**WHAT TO PRODUCE**
Lines before the one containing "Where should I click to: Open" in the records below are to be left out; that line and all after it, through the end, are to be retyped exactly.

Stored records:
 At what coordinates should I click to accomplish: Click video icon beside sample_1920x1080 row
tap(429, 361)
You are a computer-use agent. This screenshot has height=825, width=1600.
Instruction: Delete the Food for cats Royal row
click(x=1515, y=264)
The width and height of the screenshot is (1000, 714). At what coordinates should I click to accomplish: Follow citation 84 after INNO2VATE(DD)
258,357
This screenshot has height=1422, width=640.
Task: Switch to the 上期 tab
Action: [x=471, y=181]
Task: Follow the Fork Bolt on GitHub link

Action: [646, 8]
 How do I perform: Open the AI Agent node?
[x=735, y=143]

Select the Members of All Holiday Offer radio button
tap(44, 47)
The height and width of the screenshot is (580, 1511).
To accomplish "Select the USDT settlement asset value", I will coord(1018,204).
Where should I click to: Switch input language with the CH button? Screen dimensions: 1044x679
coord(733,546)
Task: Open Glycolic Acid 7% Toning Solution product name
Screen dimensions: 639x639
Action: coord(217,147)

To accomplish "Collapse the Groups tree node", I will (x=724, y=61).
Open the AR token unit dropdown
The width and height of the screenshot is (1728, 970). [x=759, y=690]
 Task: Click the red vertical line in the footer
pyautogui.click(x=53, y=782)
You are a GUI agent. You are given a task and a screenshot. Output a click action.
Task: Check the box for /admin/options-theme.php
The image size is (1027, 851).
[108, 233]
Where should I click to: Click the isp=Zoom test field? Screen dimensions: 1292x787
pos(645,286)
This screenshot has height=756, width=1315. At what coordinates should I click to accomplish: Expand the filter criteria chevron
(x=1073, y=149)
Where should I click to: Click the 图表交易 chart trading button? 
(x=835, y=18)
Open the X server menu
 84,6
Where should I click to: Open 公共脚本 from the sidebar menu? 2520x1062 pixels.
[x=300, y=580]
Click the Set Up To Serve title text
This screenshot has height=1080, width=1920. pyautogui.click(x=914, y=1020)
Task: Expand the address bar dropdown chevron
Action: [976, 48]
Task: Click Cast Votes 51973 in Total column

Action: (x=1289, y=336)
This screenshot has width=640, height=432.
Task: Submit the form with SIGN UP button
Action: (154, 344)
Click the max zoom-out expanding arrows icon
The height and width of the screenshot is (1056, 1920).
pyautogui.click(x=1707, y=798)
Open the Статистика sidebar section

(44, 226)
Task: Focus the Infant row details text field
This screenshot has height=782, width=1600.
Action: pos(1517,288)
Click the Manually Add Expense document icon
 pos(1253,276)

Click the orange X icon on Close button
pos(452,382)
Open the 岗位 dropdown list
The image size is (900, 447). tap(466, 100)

**RESULT OF THIS EXERCISE**
Where should I click to: Open 公共脚本 from the sidebar menu? 2520x1062 pixels.
[x=300, y=580]
Click the Set Up To Serve title text
This screenshot has height=1080, width=1920. pyautogui.click(x=914, y=1020)
Task: Expand the address bar dropdown chevron
Action: [976, 48]
Task: Click Cast Votes 51973 in Total column

Action: (x=1289, y=336)
This screenshot has width=640, height=432.
Task: Submit the form with SIGN UP button
Action: (154, 344)
Click the max zoom-out expanding arrows icon
The height and width of the screenshot is (1056, 1920).
pyautogui.click(x=1707, y=798)
Open the Статистика sidebar section

(44, 226)
Task: Focus the Infant row details text field
This screenshot has height=782, width=1600.
Action: pos(1517,288)
Click the Manually Add Expense document icon
 pos(1253,276)

Click the orange X icon on Close button
pos(452,382)
Open the 岗位 dropdown list
The image size is (900, 447). tap(466, 100)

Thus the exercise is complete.